• ACTIVITY: Exactly how many lines in this material contain the string "agent"? Reply with the number alone.

• MATERIAL SUPPLIED:
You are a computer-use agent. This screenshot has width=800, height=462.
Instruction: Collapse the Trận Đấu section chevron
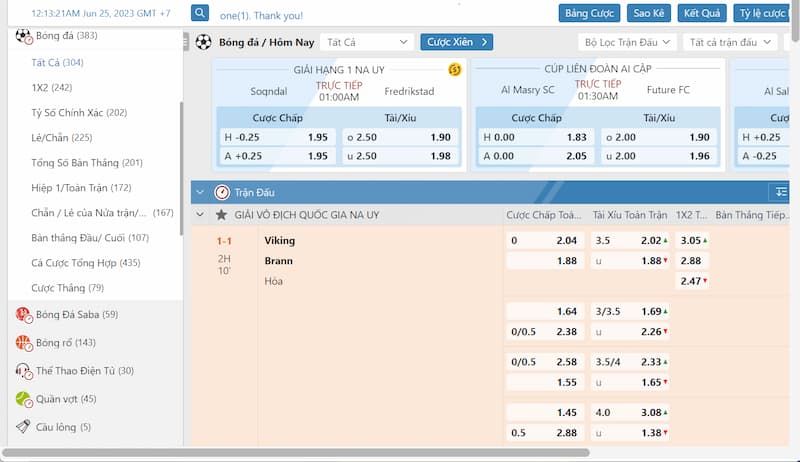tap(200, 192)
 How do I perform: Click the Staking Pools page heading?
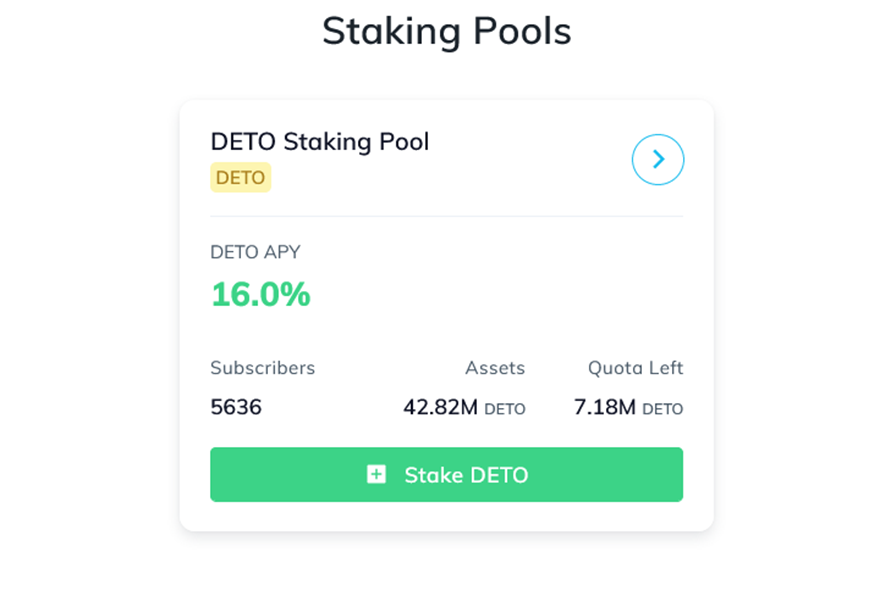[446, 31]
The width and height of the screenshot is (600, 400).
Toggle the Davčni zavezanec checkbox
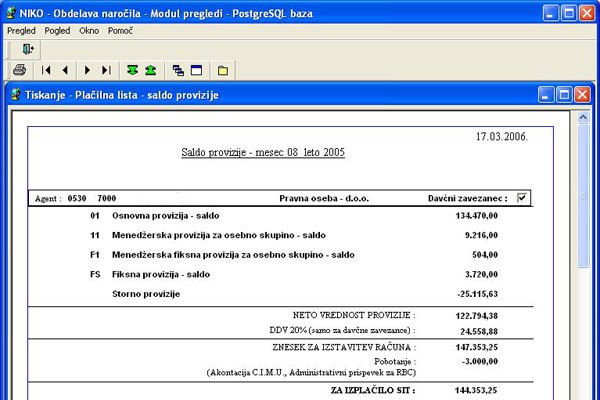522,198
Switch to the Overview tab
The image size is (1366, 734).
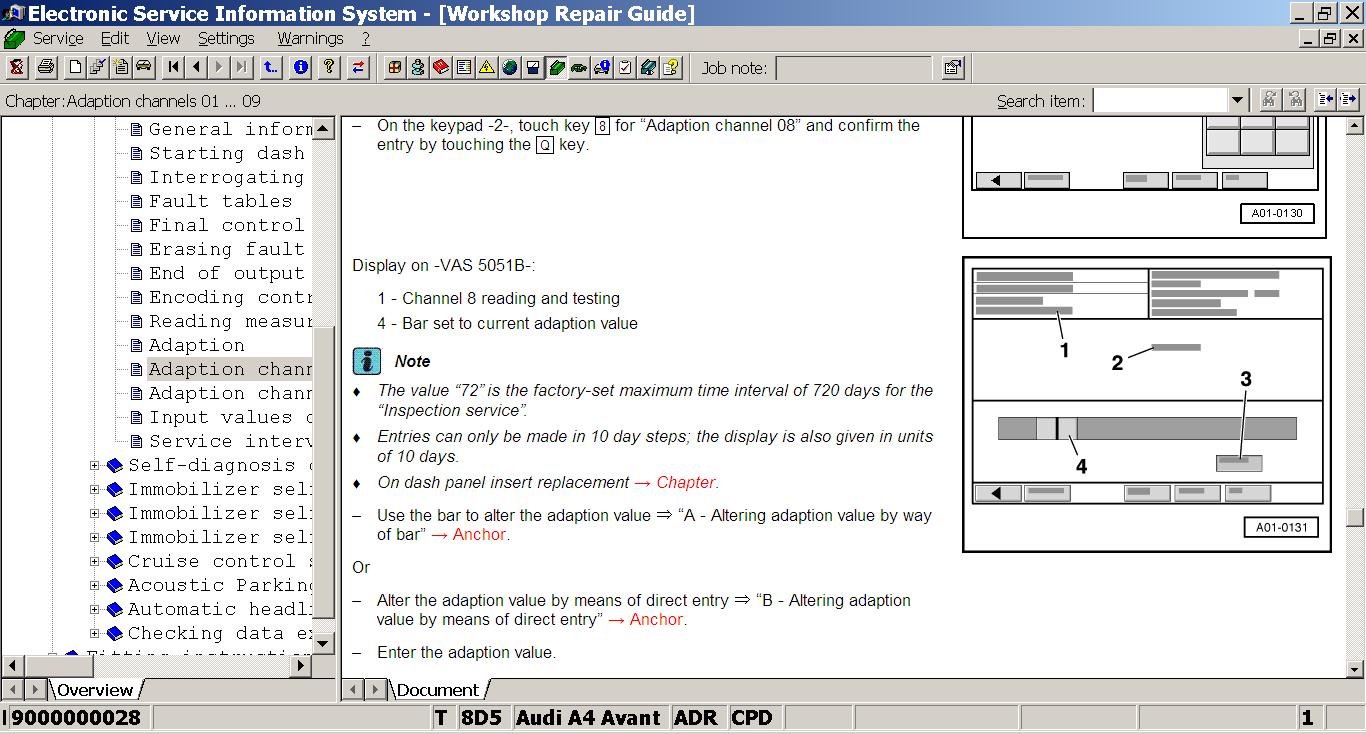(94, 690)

---

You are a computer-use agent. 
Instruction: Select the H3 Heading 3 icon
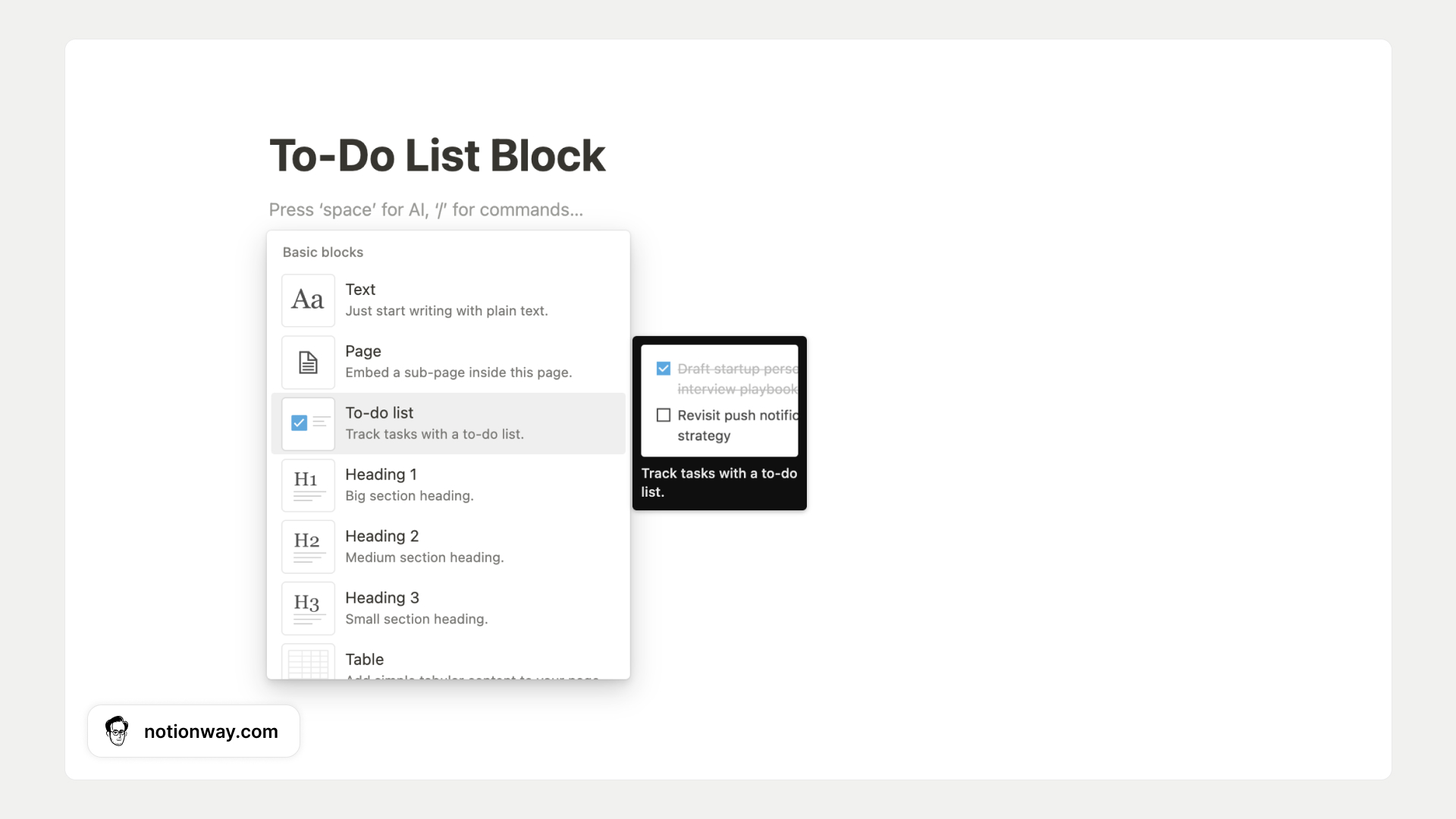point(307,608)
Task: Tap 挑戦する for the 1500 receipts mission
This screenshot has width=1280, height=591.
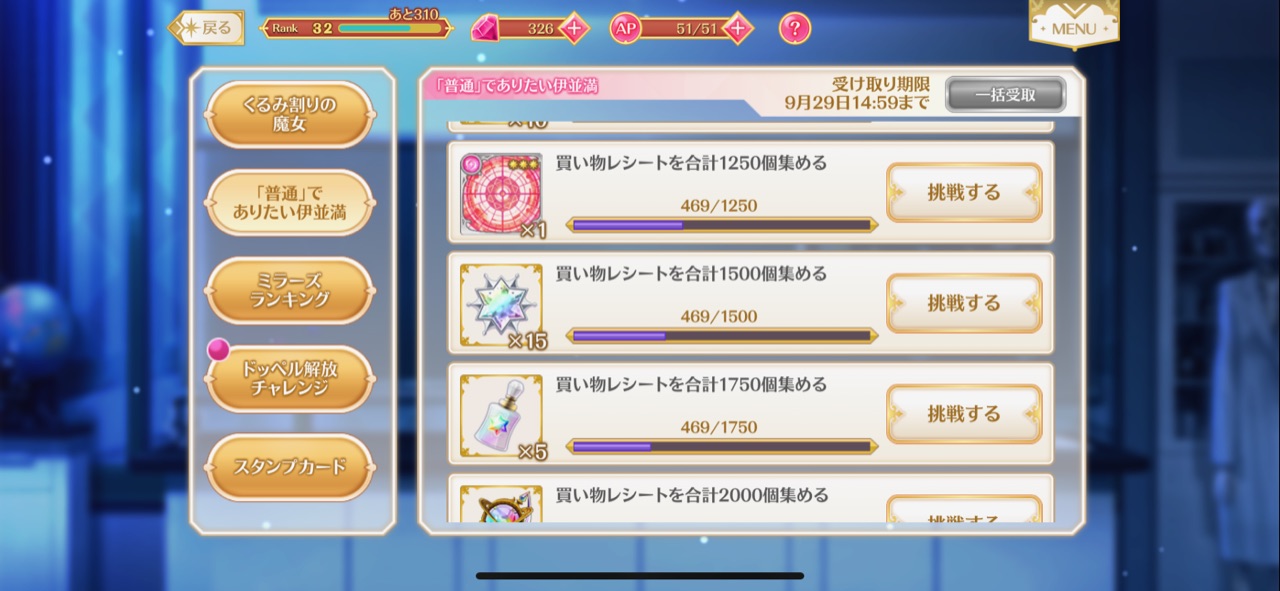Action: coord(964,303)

==

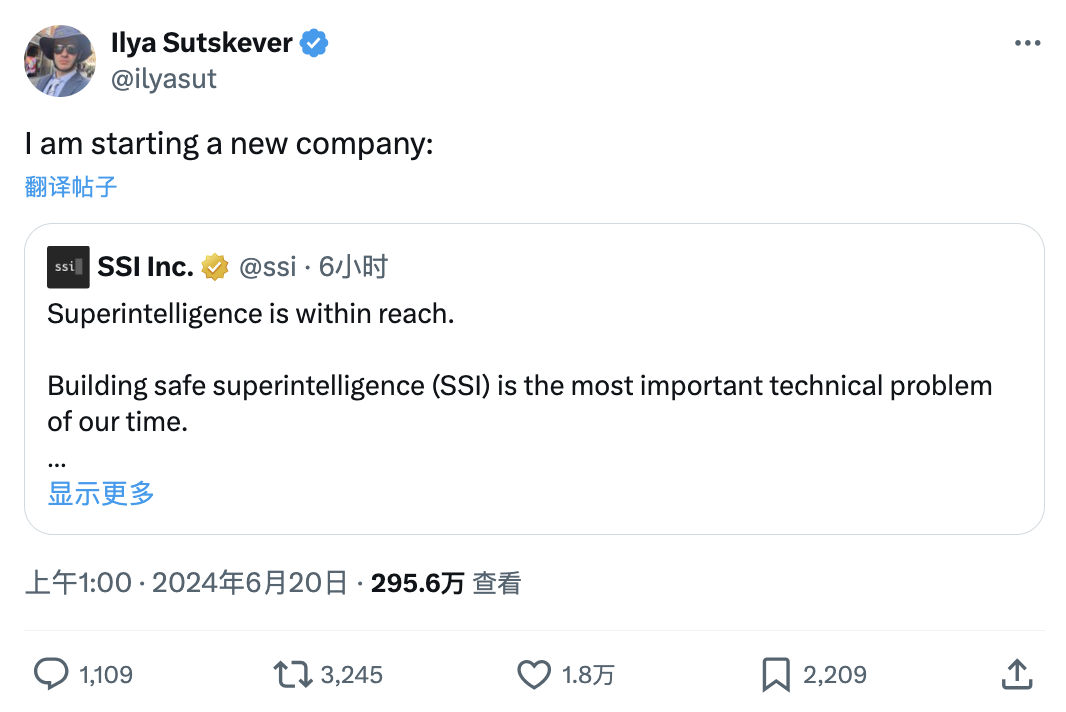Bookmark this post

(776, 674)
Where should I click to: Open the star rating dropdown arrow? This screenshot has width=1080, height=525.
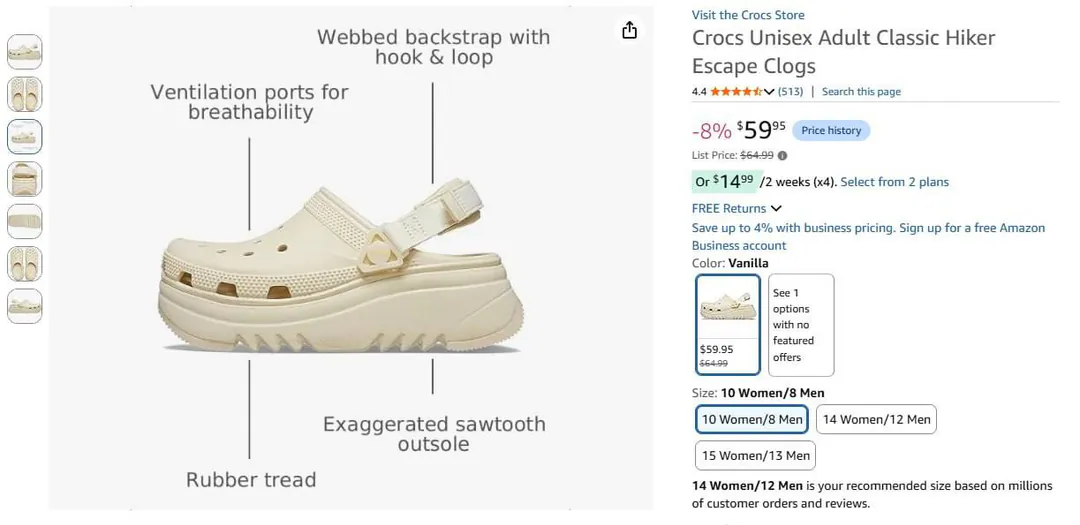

• SOLUTION TO THIS EXERCISE: 2